第120話 第8章「侵攻の足音」その7
赤間康太と椎原加衣奈が二人で蓮華之燈院にやって来たのはそれから三日経ってからだった。
もう暗くなりつつある夕方の遅い時間であったが、そのとき蒼馬は畑から帰って寺院の中ではなく正門を抜けてすぐの庭にいた。

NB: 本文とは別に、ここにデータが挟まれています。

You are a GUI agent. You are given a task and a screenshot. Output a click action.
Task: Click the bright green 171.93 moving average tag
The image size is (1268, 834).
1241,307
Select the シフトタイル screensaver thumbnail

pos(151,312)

二日前の夕方、蒼馬が畑から帰って来た時、康太がふらりと寺にやって来たのだった。
加衣奈と一緒に話したいことがある、というので用事を空けたのだった。
蒼馬はてっきり学問所の再開に関して二人が相談しに来たのかと思っていた。
だから康太とお互いやあ、と会釈した後で蒼馬はいきなり、
「学問所のことなんだけど、まだ再開のめどが立ってないんだよ。洞爺坊先生も層雲坊先生も慶恩の都から来た軍に対応するとかで北練井城に行くことが多くてさ。正式な卒業に必要な講義数はあと数日ほどなんだけど…」
と話し出した。
康太はそれを聞くと苦笑いして片手を軽く上げて振り、蒼馬の話を止めた。
「今日はその話じゃないんだ」
苦笑いの表情のまま振り返って斜め後ろに立っている加衣奈に目くばせする。
加衣奈は黙って微笑んだまま頬を少し赤らめてわずかに頷いた。
蒼馬は狐につままれたような顔をしている。
康太はさすがに呆れて、
「おまえやっぱり鈍いんだな…」
と蒼馬の顔を覗き込んで妙に納得したような顔をした。
加衣奈は思わず吹き出してしまう。
「雪音ちゃんも大変ね…」
笑いながら加衣奈はそう言った。
蒼馬は最近の雪音とのやり取りを思い出して心臓がどくんと鳴ったような気がした。
「なんだよ」
動揺を隠すように、蒼馬は不満気に口をとがらせて康太に言った。
「いや、確かに早いとは思うんだよ。でも俺たちもう成人とみなされる歳だし」
「だからなんだよ」
「俺たち夫婦になろうかと思うんだ」
康太は加衣奈を振り返って見つめながら言った。
加衣奈も恥ずかしそうにうつむきながら小さくうなずいた。
「えっ…」
蒼馬は口をあんぐり開けて立ち尽くした。